Attack HIGH relevance

COBALT-TLA: A Neuro-Symbolic Verification Loop for Cross-Chain Bridge Vulnerability Discovery

Dominik Blain
Published
April 14, 2026
Updated
April 14, 2026

Abstract

We present COBALT-TLA, a neuro-symbolic verification loop that pairs an LLM with TLC, the TLA+ model checker, in an automated REPL. The LLM generates bounded TLA+ specifications; TLC acts as a semantic oracle; structured error traces are parsed and injected back into the model's context to drive convergence.
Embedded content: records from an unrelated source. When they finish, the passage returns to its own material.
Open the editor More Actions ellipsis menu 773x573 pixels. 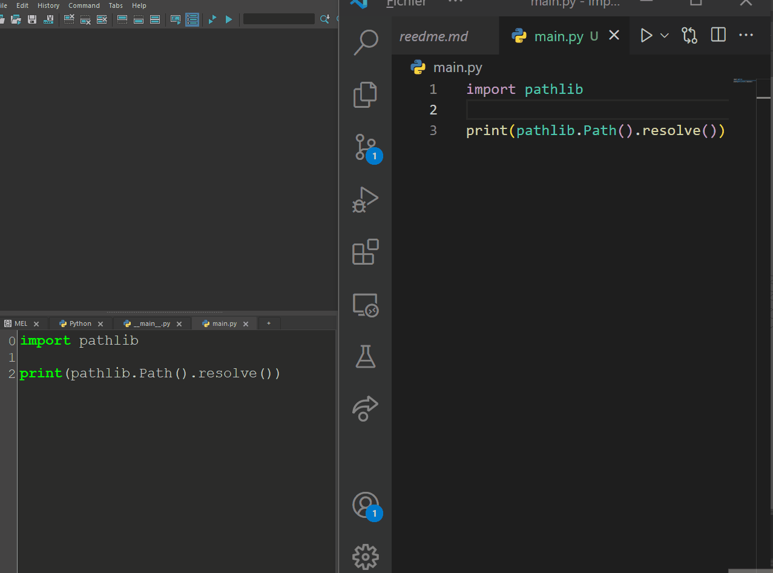[746, 36]
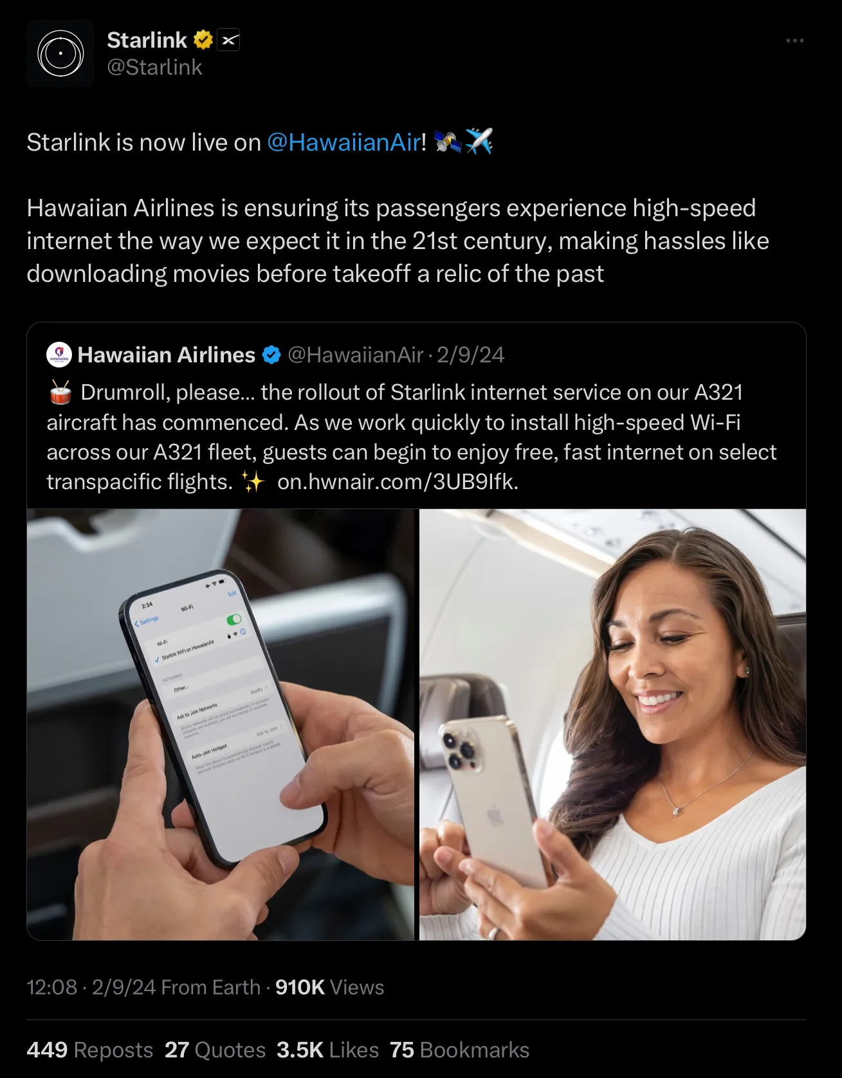Open the Starlink profile avatar
The height and width of the screenshot is (1078, 842).
(x=60, y=53)
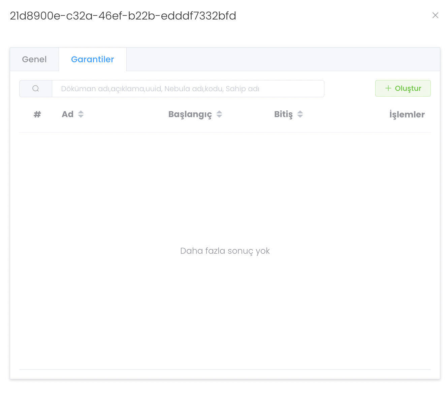Click descending arrow next to Bitiş
Image resolution: width=448 pixels, height=393 pixels.
tap(300, 116)
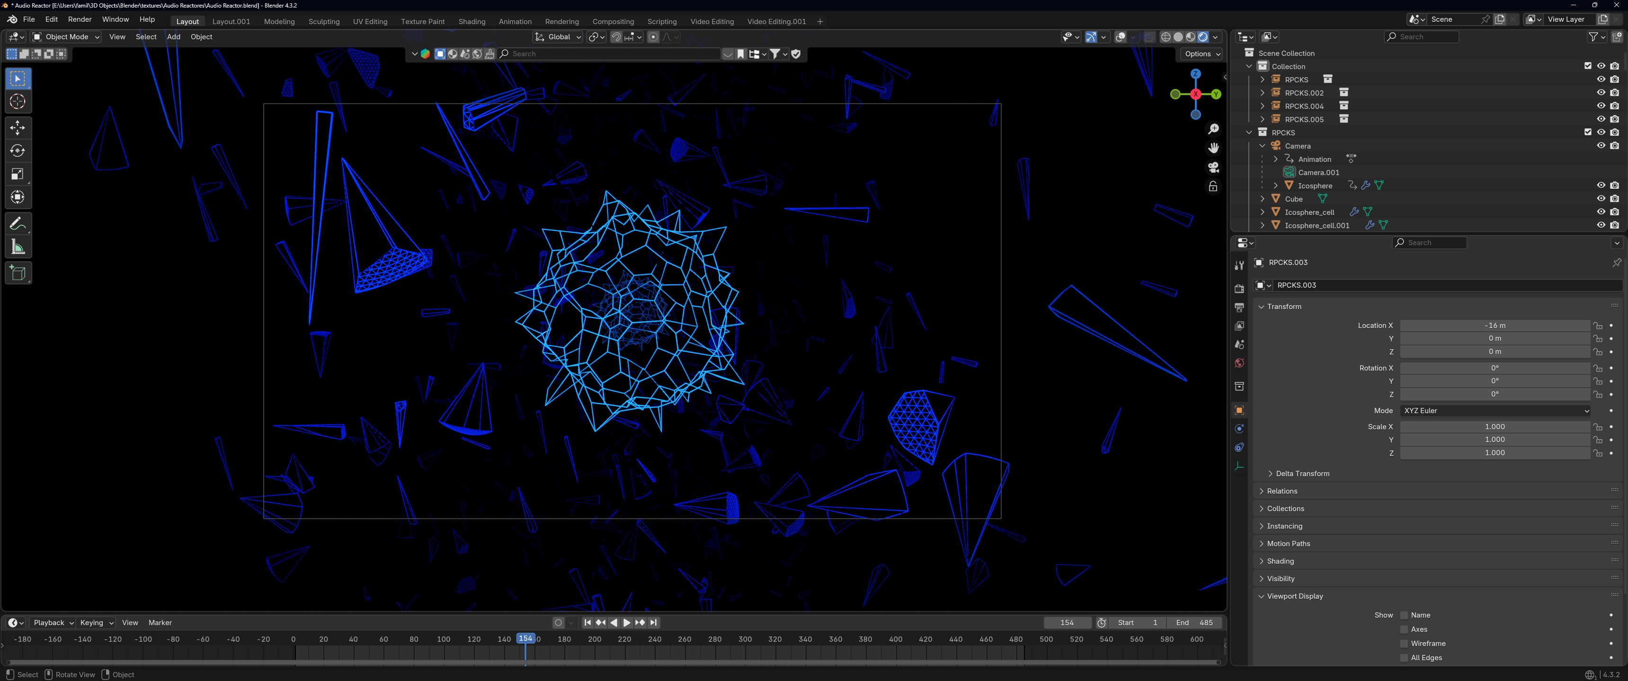Image resolution: width=1628 pixels, height=681 pixels.
Task: Open the Render menu
Action: [x=80, y=20]
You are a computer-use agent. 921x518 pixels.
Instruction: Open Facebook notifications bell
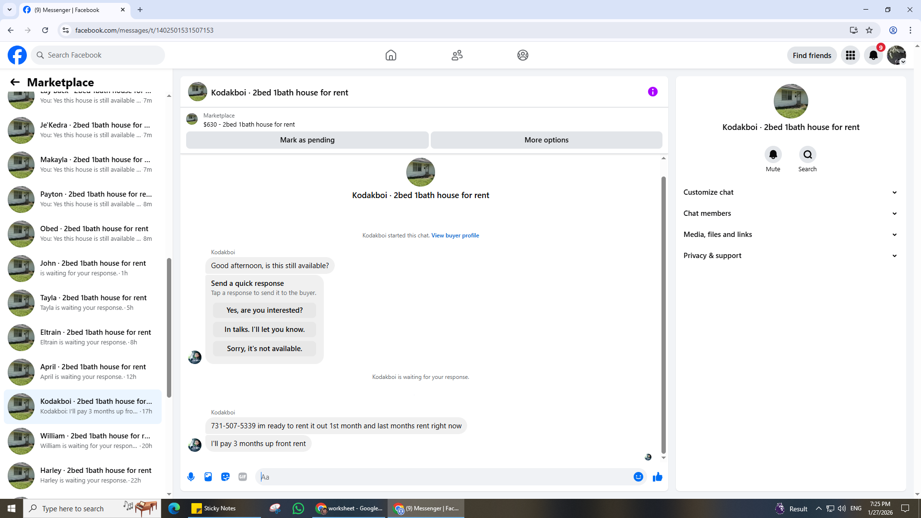click(x=874, y=55)
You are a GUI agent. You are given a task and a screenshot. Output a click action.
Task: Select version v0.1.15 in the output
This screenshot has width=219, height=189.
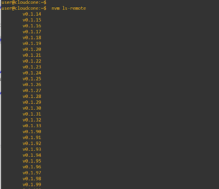[x=32, y=20]
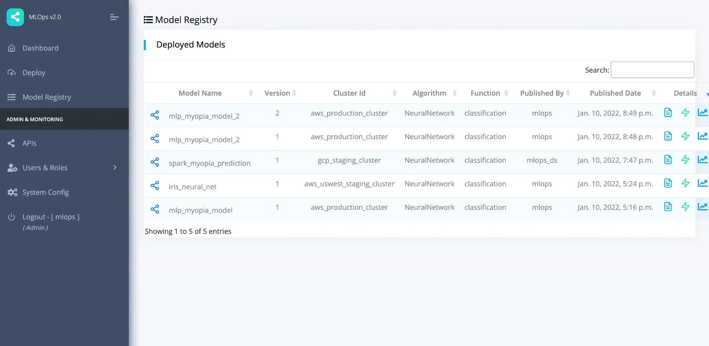
Task: Click into the Search input field
Action: (652, 70)
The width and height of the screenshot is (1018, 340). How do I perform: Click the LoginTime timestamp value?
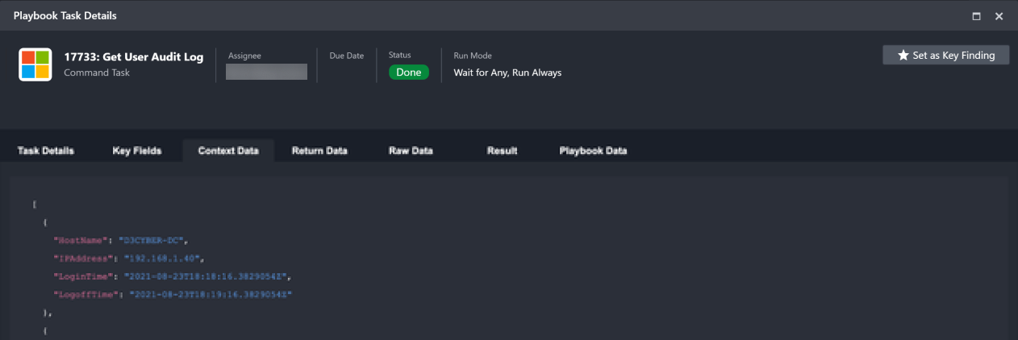pyautogui.click(x=204, y=276)
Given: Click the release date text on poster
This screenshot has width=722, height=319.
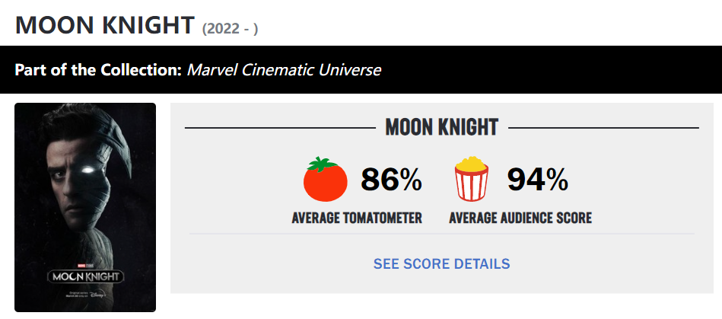Looking at the screenshot, I should (x=75, y=294).
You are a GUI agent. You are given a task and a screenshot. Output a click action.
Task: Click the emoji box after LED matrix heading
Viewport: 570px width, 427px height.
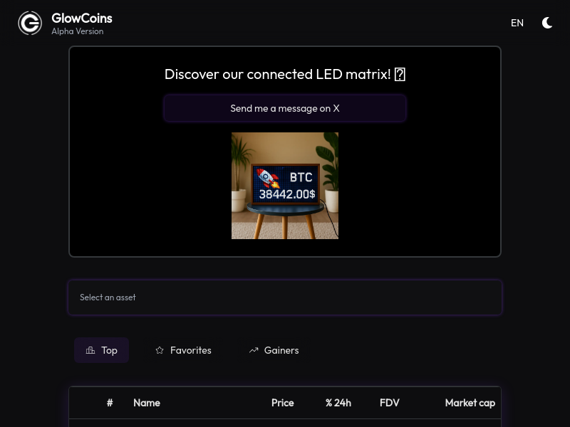tap(400, 75)
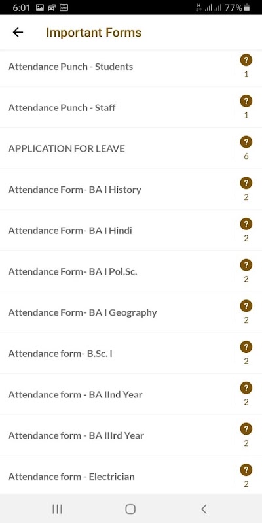
Task: Tap the Android home button
Action: click(x=130, y=509)
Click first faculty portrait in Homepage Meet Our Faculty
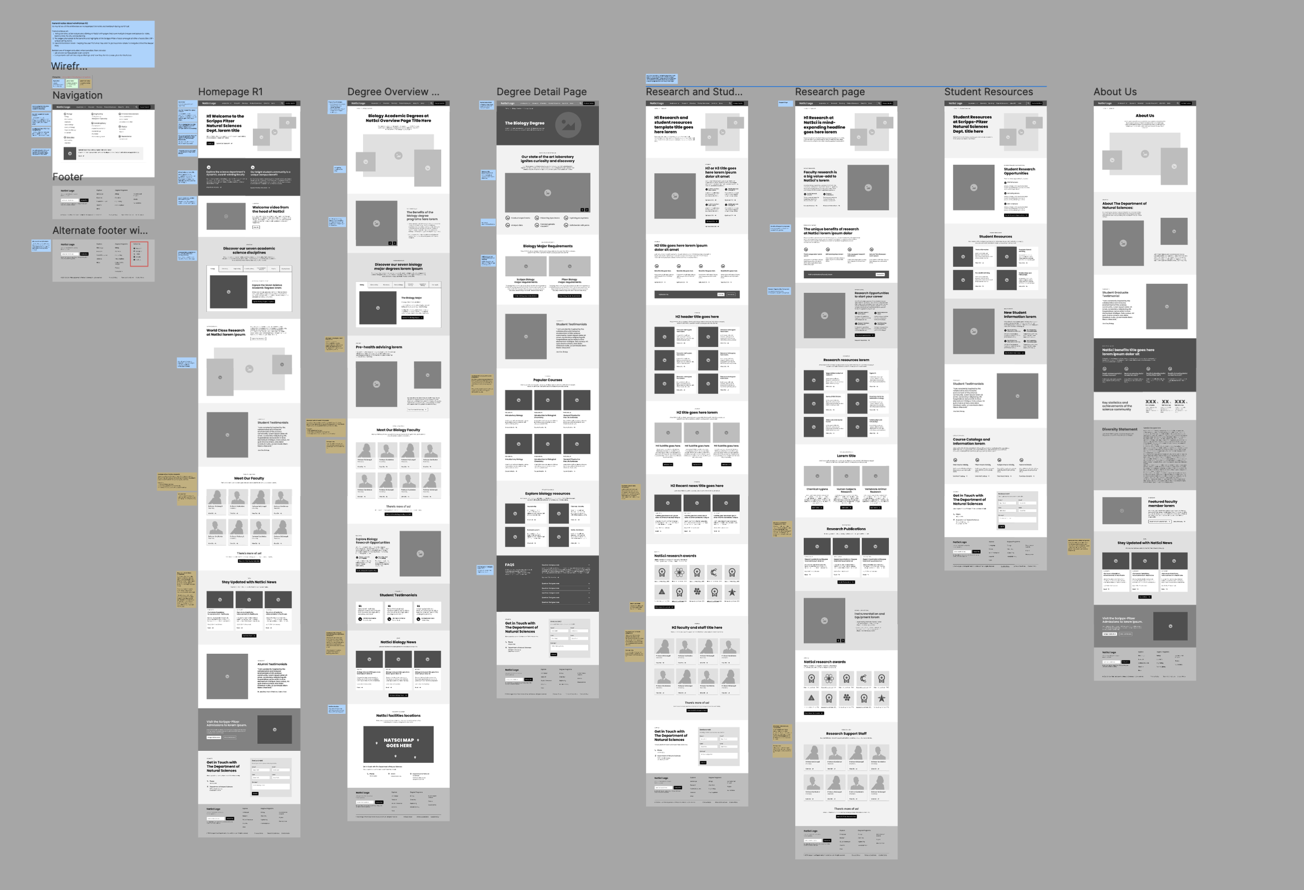Image resolution: width=1304 pixels, height=890 pixels. (216, 497)
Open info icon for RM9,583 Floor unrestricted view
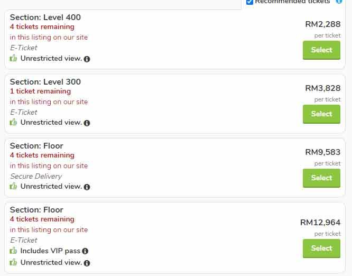352x276 pixels. coord(87,187)
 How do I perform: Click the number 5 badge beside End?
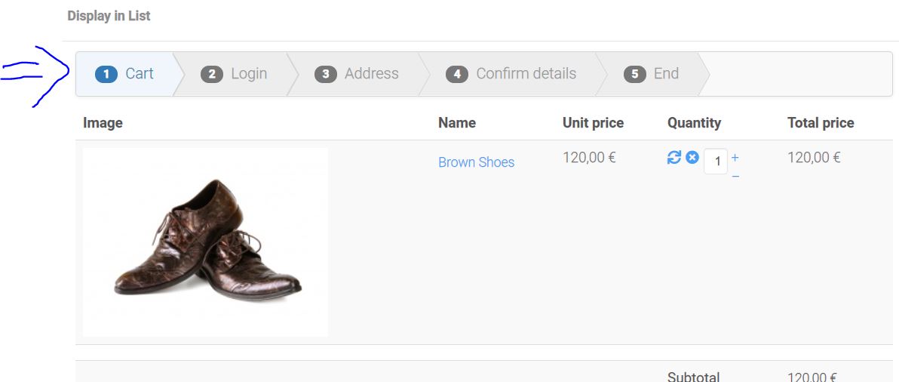pos(635,74)
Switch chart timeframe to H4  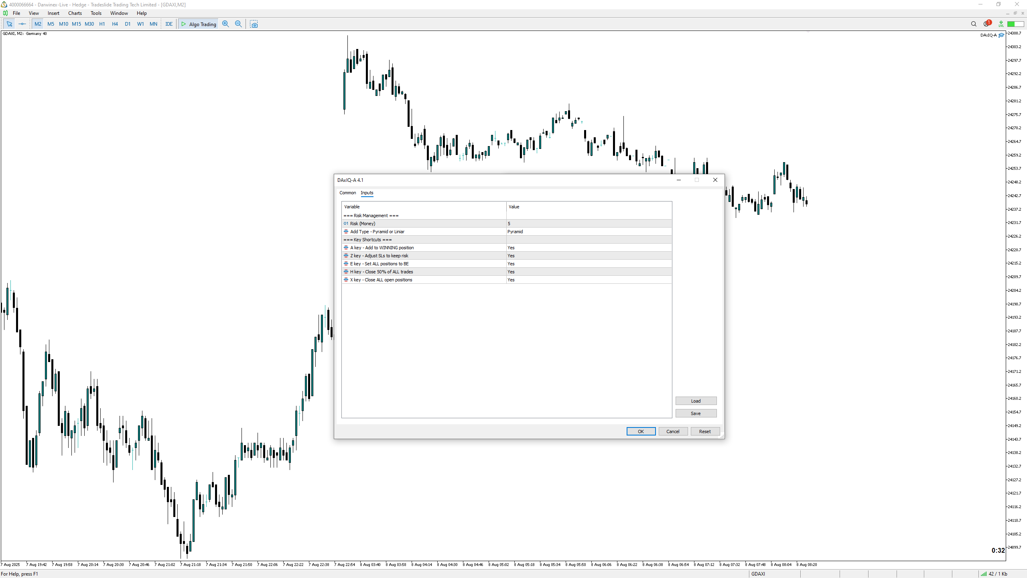click(115, 24)
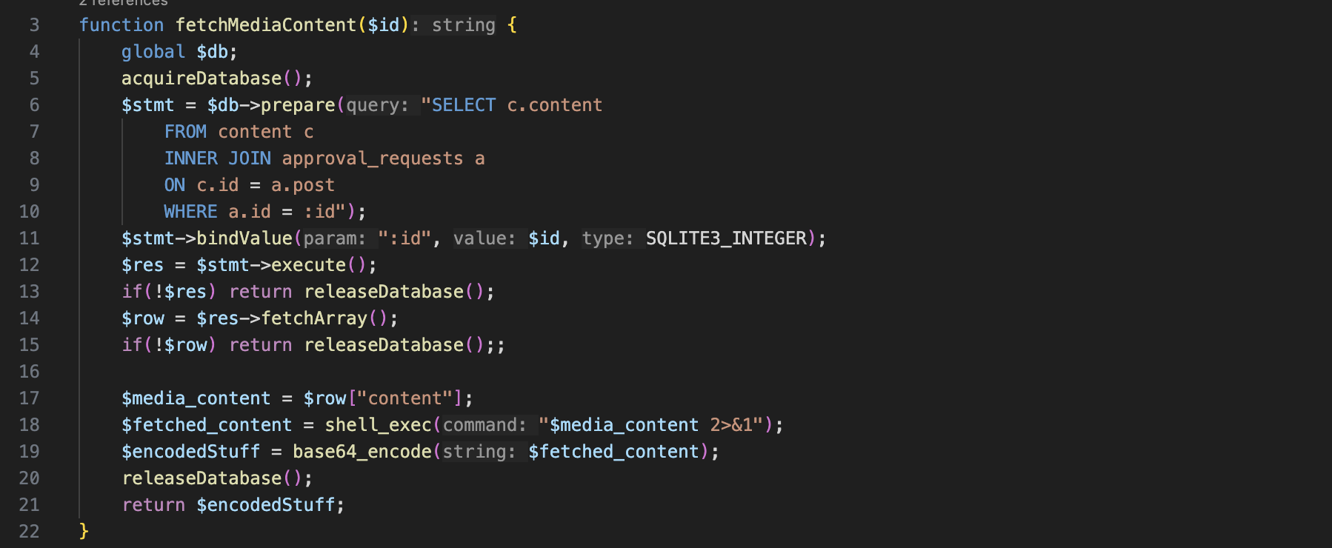
Task: Click the fetchMediaContent function name
Action: pos(265,25)
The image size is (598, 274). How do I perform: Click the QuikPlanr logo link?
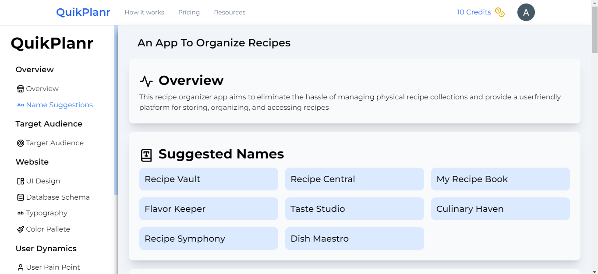(83, 12)
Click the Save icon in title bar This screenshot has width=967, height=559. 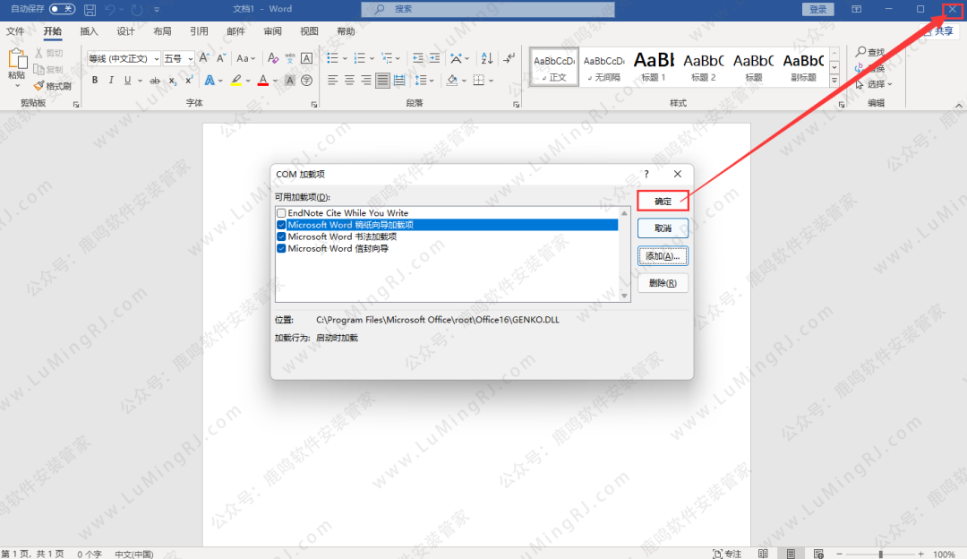click(90, 9)
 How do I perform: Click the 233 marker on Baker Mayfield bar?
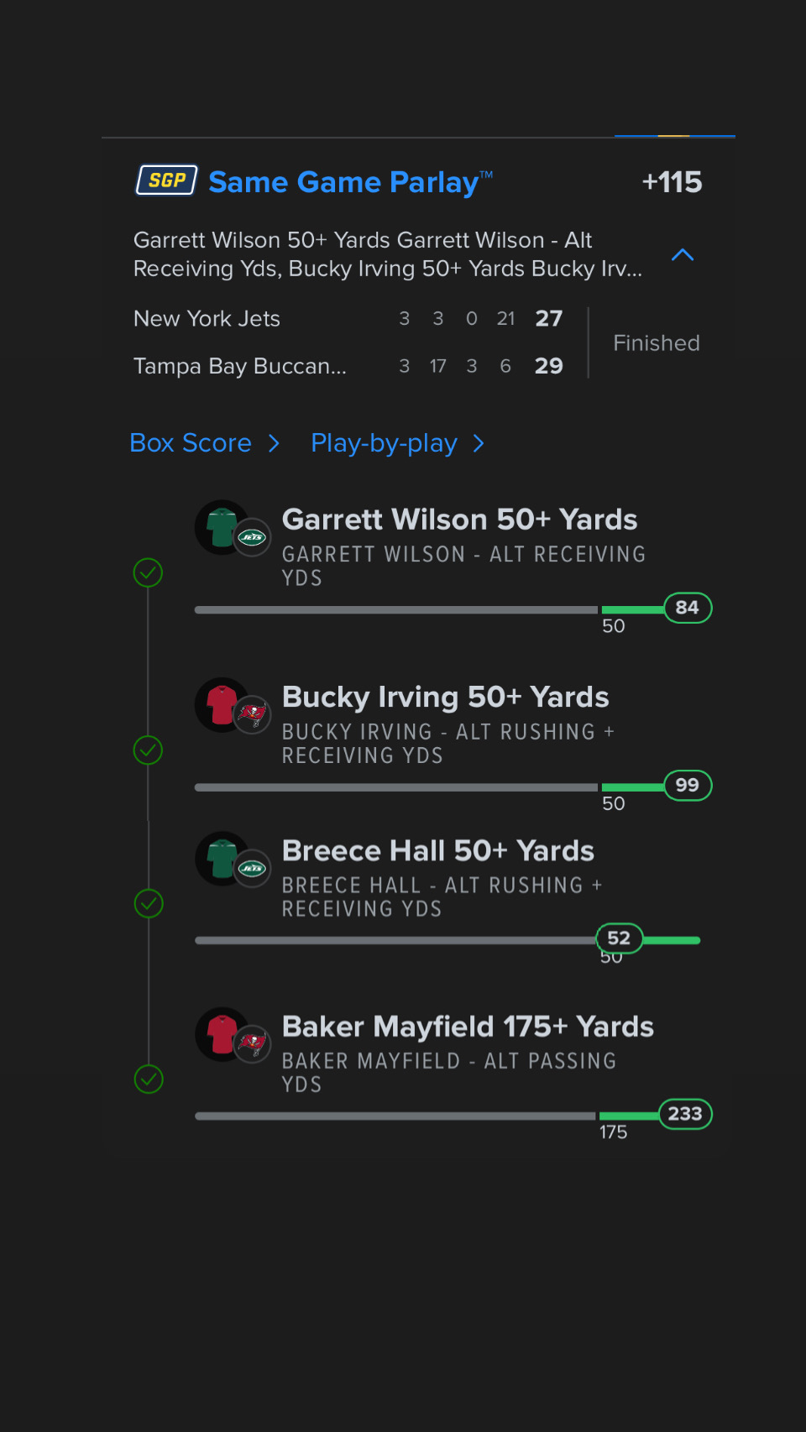pyautogui.click(x=685, y=1114)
We evaluate the system against three cross-chain bridge targets, including a faithful model of the Nomad $190M exploit. COBALT-TLA reaches a verified BUG_FOUND state in at most 2 iterations on all targets, with TLC execution consistently below 0.30 seconds. Notably, the system autonomously discovers an unprompted vulnerability class -- the Optimistic Relay Attack -- not present in the human-written baseline specification. We argue that deterministic prover feedback is sufficient to neutralize LLM hallucination in formal methods, transforming zero-shot code generation into a convergent proof-finding strategy.

Metadata

Comment
4 pages, 1 table. Submitted to FMBC 2026 (Formal Methods for Blockchains)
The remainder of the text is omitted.